The conclusion is;… if you are looking for a “permit runner”, hire your teenage son, or your retired mother-in law. If you want a professional permit processor, then hire Permit Source. You get what you pay for!

Closed Fridays

Permit_Source_Building_Department

Moving to a four day work week seems to becoming a trend with the building departments. The latest to add to the list is Miramar. The following are the four day work week building departments:

  • Palm Beach County
  • Coconut Creek
  • Pembroke Pines
  • Margate
  • Wilton Manors
  • Lauderdale Lakes
  • Miramar

What makes matters even worse is when there is a holiday. Those weeks will only be a three day work week for the building departments. This trend seems to be occurring mostly in Broward County and Palm Beach County and I would expect it to continue. We are marking the Building Departments that are on a four day work week with a red asterisk on our Helpful Links page.

Contractors will need to plan accordingly. This means there will be one day less for inspections and one day less for getting permit applications in for review. Their days are longer too! That means that you may need to adjust your staffing hours.

Which Building Department?

As I say, on the main page of the Permit Source website, there are over 100 building departments in just the Miami-Dade, Broward and Palm Beach Counties. I can’t tell you the number of times that a contractor had spent time and money getting all the forms prepared and they were all the wrong forms. If you are a contractor, or even a home owner, you need to be sure which building department has jurisdiction for issuing the Building Permit you are applying for.

The County Property Appraiser’s Office issues a tax number to each property. That number contains pieces of information that indicates the exact location of the property. As usual, every County has a different format, and even names, for their tax numbers. In Miami-Dade and Broward Counties it is called the Folio number, in Palm Beach County is the Parcel Control Number, (PCN). In Lee County it is the STRAP number. There are typically a series of numbers, or possibly letters, in the tax number the indicates the municipality that has jurisdiction.
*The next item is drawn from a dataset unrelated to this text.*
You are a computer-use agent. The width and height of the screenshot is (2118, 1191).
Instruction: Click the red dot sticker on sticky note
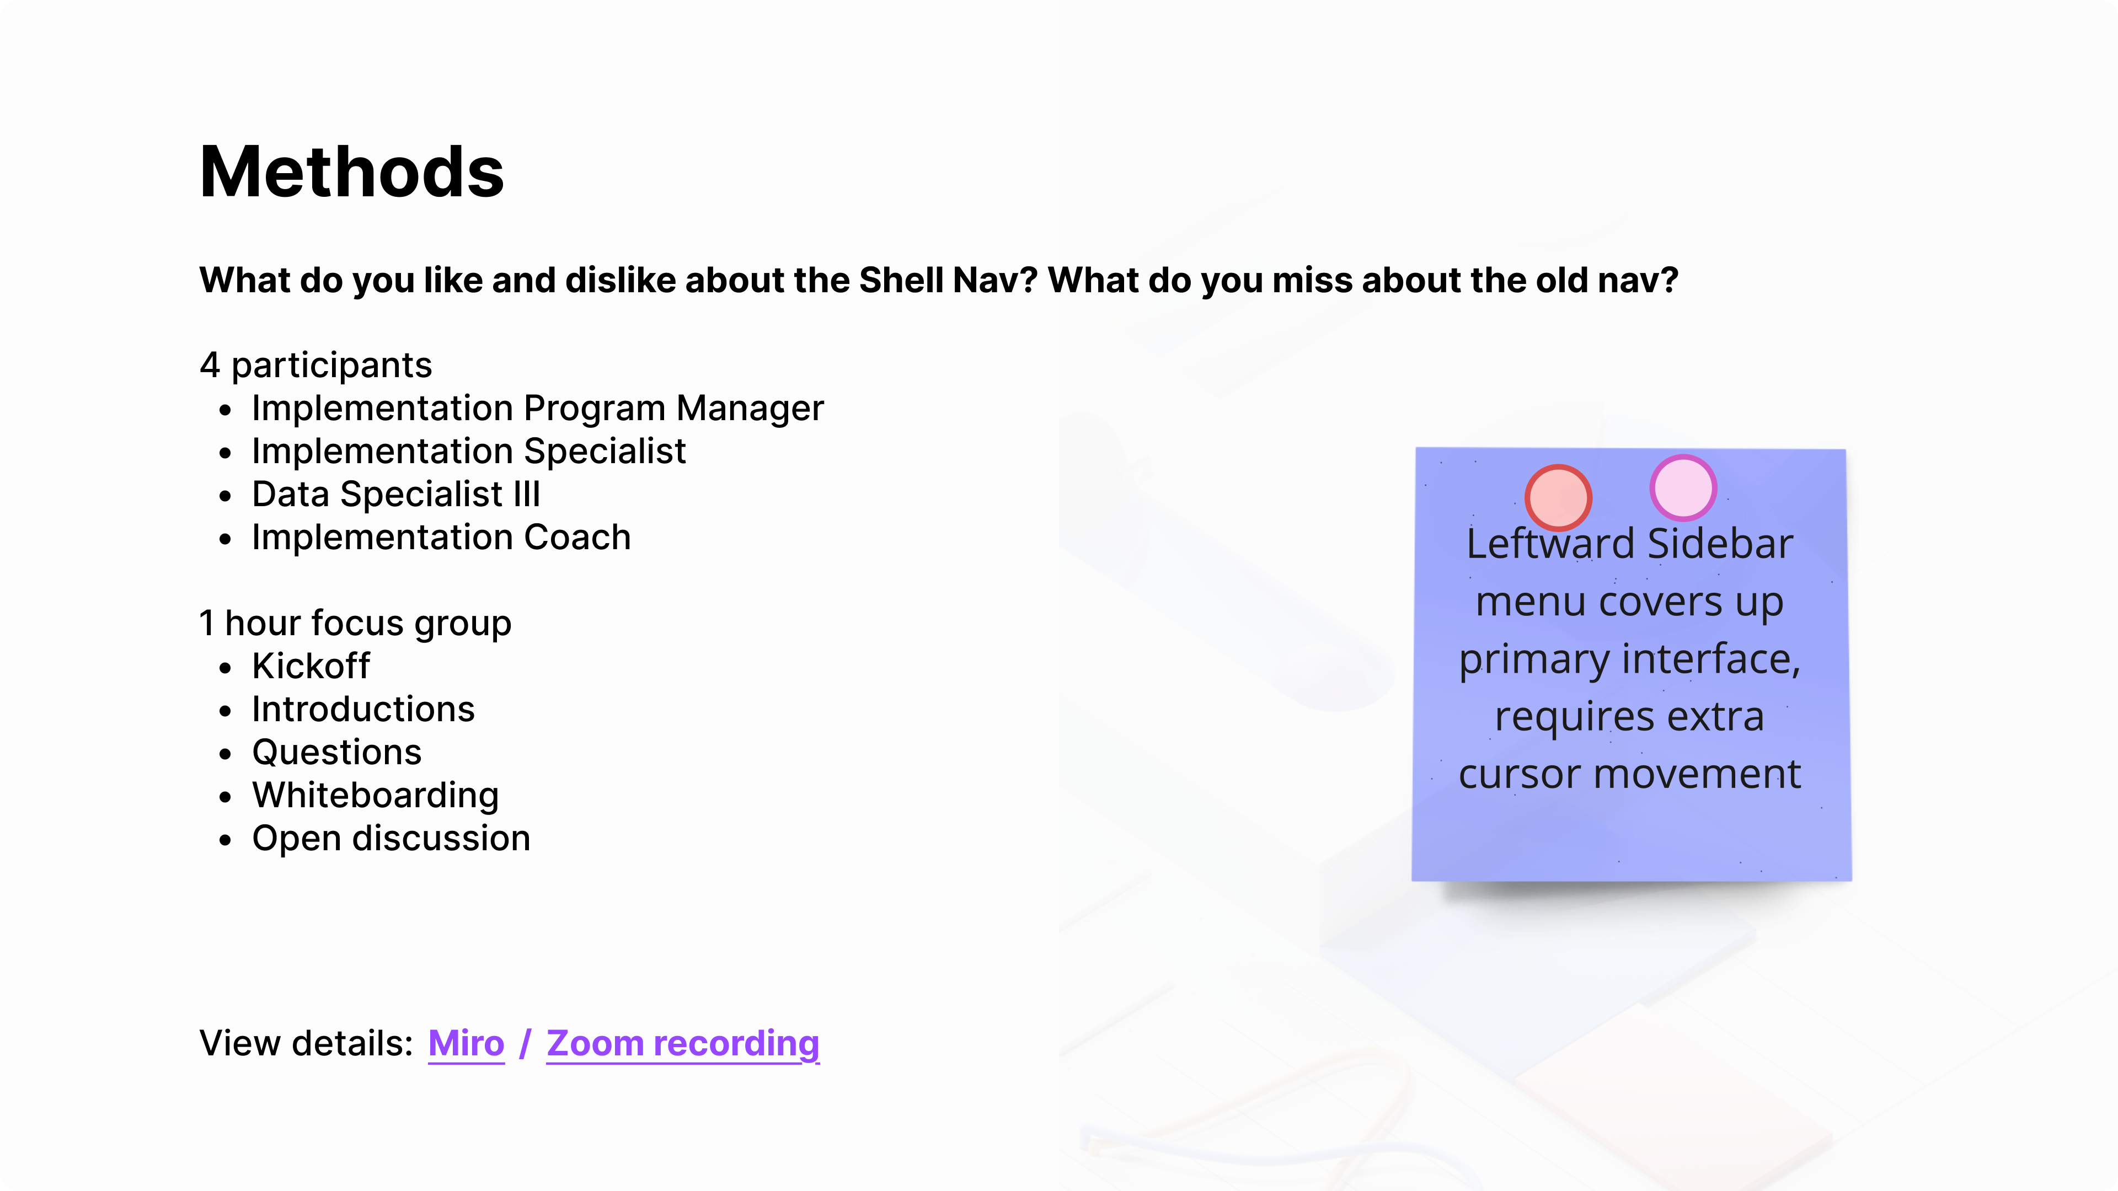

In Miami-Dade County and Palm Beach County the first two digits of the tax number indicate the jurisdiction. You can get a list of the municipality numbers by going to the PermitSource.com Helpful Links page, or click here for Palm Beach County and click here for Miami-Dade County. In Broward County they actually show the name of the municipality on the Property Appraiser’s website.

If you are in doubt, contact the Property Appraiser’s office or the Building Department.